-- start of SUPPLIED DATA --

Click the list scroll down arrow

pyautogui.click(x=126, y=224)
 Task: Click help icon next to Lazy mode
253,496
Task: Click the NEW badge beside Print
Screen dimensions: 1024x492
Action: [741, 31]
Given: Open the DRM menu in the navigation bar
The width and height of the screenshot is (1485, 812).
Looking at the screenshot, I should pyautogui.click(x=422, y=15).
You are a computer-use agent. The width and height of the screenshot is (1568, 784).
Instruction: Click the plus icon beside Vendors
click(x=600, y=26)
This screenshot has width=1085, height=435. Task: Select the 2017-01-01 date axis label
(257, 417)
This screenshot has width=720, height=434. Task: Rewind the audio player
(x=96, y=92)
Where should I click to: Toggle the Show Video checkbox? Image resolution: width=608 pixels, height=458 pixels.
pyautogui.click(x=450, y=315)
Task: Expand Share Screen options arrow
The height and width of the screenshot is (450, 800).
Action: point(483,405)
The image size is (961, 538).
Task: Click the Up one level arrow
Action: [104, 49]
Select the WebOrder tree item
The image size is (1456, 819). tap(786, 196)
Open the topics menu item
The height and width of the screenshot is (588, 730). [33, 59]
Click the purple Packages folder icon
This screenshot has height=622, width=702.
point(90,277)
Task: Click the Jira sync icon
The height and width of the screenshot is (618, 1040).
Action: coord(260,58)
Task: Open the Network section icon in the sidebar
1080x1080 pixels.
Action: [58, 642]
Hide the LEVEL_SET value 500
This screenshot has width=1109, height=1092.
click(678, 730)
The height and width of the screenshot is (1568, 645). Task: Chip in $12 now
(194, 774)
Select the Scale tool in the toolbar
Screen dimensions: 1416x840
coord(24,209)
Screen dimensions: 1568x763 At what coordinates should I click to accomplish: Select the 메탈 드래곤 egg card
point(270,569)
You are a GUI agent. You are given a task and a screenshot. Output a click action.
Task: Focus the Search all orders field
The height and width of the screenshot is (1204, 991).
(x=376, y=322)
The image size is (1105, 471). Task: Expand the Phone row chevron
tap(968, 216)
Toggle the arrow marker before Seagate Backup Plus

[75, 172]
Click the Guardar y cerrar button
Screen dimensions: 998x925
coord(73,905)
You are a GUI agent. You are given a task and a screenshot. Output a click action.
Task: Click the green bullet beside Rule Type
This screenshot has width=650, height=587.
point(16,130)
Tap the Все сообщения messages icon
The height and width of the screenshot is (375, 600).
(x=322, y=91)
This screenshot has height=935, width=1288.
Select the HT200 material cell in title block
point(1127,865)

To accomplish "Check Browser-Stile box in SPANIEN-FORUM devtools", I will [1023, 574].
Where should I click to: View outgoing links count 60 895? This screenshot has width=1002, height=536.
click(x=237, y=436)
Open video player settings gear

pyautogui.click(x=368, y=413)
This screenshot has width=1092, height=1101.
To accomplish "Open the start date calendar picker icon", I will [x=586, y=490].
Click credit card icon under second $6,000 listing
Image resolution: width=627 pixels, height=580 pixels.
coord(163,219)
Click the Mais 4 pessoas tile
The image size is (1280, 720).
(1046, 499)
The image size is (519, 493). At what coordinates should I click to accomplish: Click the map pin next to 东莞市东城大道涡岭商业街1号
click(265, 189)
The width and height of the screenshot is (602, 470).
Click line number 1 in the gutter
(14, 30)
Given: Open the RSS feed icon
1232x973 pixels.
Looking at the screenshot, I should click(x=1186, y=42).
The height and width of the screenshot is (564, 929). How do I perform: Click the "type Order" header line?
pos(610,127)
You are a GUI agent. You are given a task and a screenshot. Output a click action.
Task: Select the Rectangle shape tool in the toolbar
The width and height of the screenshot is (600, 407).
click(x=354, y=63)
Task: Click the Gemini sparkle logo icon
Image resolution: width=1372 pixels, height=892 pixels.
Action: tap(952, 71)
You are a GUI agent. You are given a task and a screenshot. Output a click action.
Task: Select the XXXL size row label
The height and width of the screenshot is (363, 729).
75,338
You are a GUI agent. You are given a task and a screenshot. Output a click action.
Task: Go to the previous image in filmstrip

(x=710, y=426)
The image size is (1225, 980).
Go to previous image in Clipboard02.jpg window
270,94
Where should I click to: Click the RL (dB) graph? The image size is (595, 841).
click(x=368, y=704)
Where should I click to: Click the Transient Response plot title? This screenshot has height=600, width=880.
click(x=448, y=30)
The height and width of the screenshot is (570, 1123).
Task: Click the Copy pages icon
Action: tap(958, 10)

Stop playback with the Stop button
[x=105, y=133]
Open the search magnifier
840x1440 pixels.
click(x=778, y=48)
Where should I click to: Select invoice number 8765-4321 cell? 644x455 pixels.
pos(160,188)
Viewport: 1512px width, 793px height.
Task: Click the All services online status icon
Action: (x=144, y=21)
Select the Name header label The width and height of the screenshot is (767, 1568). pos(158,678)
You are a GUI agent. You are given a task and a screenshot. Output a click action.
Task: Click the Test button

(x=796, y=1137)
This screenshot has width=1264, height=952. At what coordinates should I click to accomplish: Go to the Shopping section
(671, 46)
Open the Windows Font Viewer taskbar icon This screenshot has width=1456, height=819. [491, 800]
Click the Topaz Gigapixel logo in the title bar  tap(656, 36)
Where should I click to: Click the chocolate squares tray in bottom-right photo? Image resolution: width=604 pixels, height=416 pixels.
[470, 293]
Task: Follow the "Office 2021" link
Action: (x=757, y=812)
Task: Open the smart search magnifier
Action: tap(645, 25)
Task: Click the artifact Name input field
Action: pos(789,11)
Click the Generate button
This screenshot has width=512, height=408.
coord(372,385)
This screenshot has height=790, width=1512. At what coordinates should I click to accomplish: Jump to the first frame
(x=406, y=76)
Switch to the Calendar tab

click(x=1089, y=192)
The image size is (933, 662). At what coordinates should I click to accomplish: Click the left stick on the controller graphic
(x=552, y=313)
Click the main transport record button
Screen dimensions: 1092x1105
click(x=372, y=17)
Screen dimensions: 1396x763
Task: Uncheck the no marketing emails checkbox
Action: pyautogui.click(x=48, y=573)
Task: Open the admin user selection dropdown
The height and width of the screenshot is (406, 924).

-- end of SUPPLIED DATA --

EXERCISE INSTRUCTIONS: Reproduce every line of the records from the one containing "will [1023, 574]." through the one containing "will [x=586, y=490].", inclusive, requests included. Increase each coordinate in the answers by 23.

OUTPUT FOR THIS EXERCISE:
To accomplish "Check Browser-Stile box in SPANIEN-FORUM devtools", I will [1046, 597].
Where should I click to: View outgoing links count 60 895? This screenshot has width=1002, height=536.
click(x=260, y=459)
Open video player settings gear

pyautogui.click(x=391, y=436)
This screenshot has width=1092, height=1101.
To accomplish "Open the start date calendar picker icon", I will [x=609, y=513].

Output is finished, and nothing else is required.